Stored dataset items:
BEGIN

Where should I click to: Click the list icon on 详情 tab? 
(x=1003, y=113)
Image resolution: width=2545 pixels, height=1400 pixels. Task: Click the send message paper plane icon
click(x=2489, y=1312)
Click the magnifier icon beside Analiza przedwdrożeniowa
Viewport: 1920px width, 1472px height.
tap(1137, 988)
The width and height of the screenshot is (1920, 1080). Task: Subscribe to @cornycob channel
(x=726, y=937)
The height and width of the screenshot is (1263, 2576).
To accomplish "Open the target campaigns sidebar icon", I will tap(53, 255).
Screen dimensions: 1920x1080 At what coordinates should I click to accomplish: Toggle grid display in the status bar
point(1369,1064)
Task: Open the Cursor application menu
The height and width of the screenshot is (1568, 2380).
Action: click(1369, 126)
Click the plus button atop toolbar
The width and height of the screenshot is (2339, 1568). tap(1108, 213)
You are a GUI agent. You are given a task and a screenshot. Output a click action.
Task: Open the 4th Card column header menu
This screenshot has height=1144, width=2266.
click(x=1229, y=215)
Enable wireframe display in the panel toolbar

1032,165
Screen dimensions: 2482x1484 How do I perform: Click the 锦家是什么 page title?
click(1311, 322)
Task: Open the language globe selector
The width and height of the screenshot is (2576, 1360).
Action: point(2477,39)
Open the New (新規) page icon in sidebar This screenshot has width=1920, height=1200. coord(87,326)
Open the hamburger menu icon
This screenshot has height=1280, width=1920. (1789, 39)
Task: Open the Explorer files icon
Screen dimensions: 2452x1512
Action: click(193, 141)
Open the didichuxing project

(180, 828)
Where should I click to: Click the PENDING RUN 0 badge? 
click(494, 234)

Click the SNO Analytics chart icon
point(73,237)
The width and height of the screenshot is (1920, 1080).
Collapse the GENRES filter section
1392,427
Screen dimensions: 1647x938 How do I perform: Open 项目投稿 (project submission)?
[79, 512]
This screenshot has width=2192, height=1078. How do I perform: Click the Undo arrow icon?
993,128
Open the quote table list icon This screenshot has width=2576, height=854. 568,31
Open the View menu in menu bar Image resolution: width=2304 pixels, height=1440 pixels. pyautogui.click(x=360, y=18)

END

• **Exercise description**
Nothing in the records should be left out; write all of them out again exactly.

• **Your response**
Where should I click to: Click the list icon on 详情 tab? 
(x=1003, y=113)
Image resolution: width=2545 pixels, height=1400 pixels. Task: Click the send message paper plane icon
click(x=2489, y=1312)
Click the magnifier icon beside Analiza przedwdrożeniowa
Viewport: 1920px width, 1472px height.
tap(1137, 988)
The width and height of the screenshot is (1920, 1080). Task: Subscribe to @cornycob channel
(x=726, y=937)
The height and width of the screenshot is (1263, 2576).
To accomplish "Open the target campaigns sidebar icon", I will tap(53, 255).
Screen dimensions: 1920x1080 At what coordinates should I click to accomplish: Toggle grid display in the status bar
point(1369,1064)
Task: Open the Cursor application menu
The height and width of the screenshot is (1568, 2380).
Action: click(1369, 126)
Click the plus button atop toolbar
The width and height of the screenshot is (2339, 1568). tap(1108, 213)
You are a GUI agent. You are given a task and a screenshot. Output a click action.
Task: Open the 4th Card column header menu
This screenshot has height=1144, width=2266.
click(x=1229, y=215)
Enable wireframe display in the panel toolbar

1032,165
Screen dimensions: 2482x1484 How do I perform: Click the 锦家是什么 page title?
click(1311, 322)
Task: Open the language globe selector
The width and height of the screenshot is (2576, 1360).
Action: point(2477,39)
Open the New (新規) page icon in sidebar This screenshot has width=1920, height=1200. coord(87,326)
Open the hamburger menu icon
This screenshot has height=1280, width=1920. (1789, 39)
Task: Open the Explorer files icon
Screen dimensions: 2452x1512
Action: click(193, 141)
Open the didichuxing project

(180, 828)
Where should I click to: Click the PENDING RUN 0 badge? 
click(494, 234)

Click the SNO Analytics chart icon
point(73,237)
The width and height of the screenshot is (1920, 1080).
Collapse the GENRES filter section
1392,427
Screen dimensions: 1647x938 How do I perform: Open 项目投稿 (project submission)?
[79, 512]
This screenshot has width=2192, height=1078. How do I perform: Click the Undo arrow icon?
993,128
Open the quote table list icon This screenshot has width=2576, height=854. 568,31
Open the View menu in menu bar Image resolution: width=2304 pixels, height=1440 pixels. pyautogui.click(x=360, y=18)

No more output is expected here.